Greeks maneuver to avoid underage drinking

Without the ability to register parties throughout summer term, Greek houses are taking care to better hide underage alcohol consumption.
Without the ability to register parties throughout summer term, Greek houses are taking care to better hide underage alcohol consumption.

Greek houses cannot register parties for students over the summer, so any student social events that include alcohol and are open to the campus during the summer must be hidden from Safety and Security.

Chi Gamma Epsilon fraternity summer social chair Sam Fisher '08 said that his house must approach social functions with added caution given the makeup of the student body and the ramifications of getting caught violating College policy.

"Since a smaller percentage of the brotherhood is of legal age, when we have events we have to be much smaller and we have to be a lot more careful about things getting out of control, things escalating to a point where we cant handle them ourselves," he said.

Partygoers have also noticed fraternity brothers taking extra precautions at their houses' social functions.

"Brothers are much quicker to usher people outside and back entrances at the end of the night, or whenever they have word of [Safety and Security] lurking around," Dawn Kang '08 said.

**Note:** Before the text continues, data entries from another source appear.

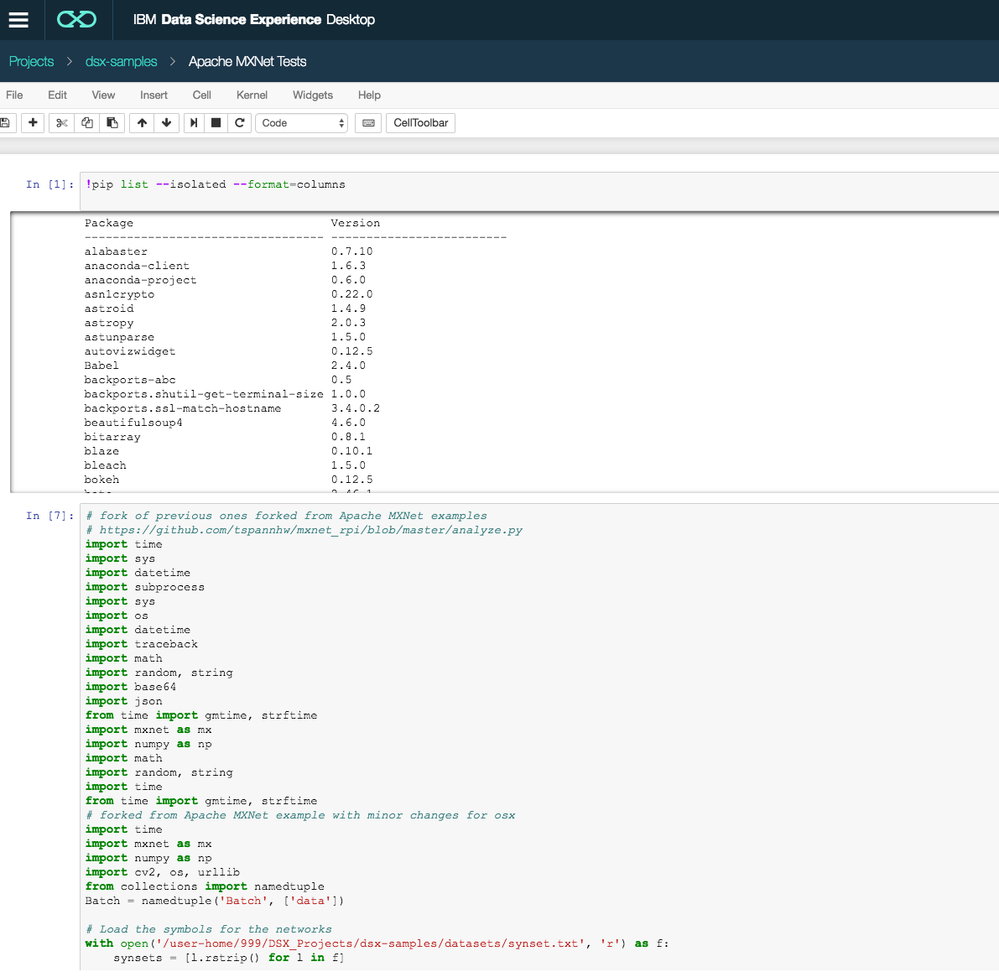This screenshot has height=976, width=999.
Task: Save the notebook via the save icon
Action: [x=8, y=122]
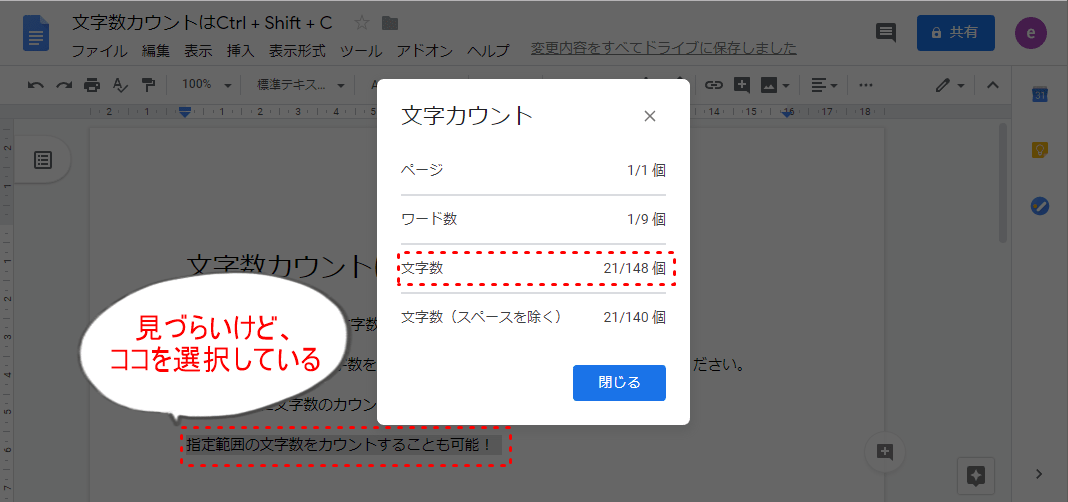Click the paint format icon
The image size is (1068, 502).
point(148,85)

Greek houses caught violating College policy are not put on probation until the beginning of Fall term, which Fisher said would be more damaging than immediate probation because it would hurt a house's ability to recruit sophomores and to convince incoming freshmen that the house is a sociable one.

Although no alcoholic social functions are sanctioned by the College over the summer, that does not stop most parties from happening.

A fraternity social chair said on condition of anonymity that if his fraternity were to hold such an event, they would serve alcoholic drinks in designated rooms upstairs in the house and forbid anyone from bringing alcohol down to the first floor. In such a situation, the social chair said he would assign half-hour "duties" to brothers who would prevent people from taking drinks downstairs.

College Proctor Harry Kinne said that Safety and Security does not change its tactics in enforcing Dartmouth's alcohol policy over the summer. According to Kinne, Safety and Security officers do not assume that any social event they witness over the summer is violating College policy and would only investigate a situation if officers saw evidence of wrongdoing from outside the house.

Kinne added that he thought Safety and Security was less likely over the summer to encounter illegal drinking functions due to their predominantly private nature.

Many sophomores live off campus during the summer and historically have tended to throw house parties in the absence of registered parties at Greek houses. Safety and Security does not have any jurisdiction over off-campus functions.

Hanover Police Chief Nicholas Giaccone said that his force also does not change its enforcement tactics over the summer with regard to parties on or off campus. He said that police involvement in off-campus parties is typically dictated by noise complaints throughout the year, but added that Hanover Police fields an increased number of noise complaints from town members over the summer. The chief attributed this increase to the summer weather, which leads Hanover residents to open their windows and as a result hear more noise outside.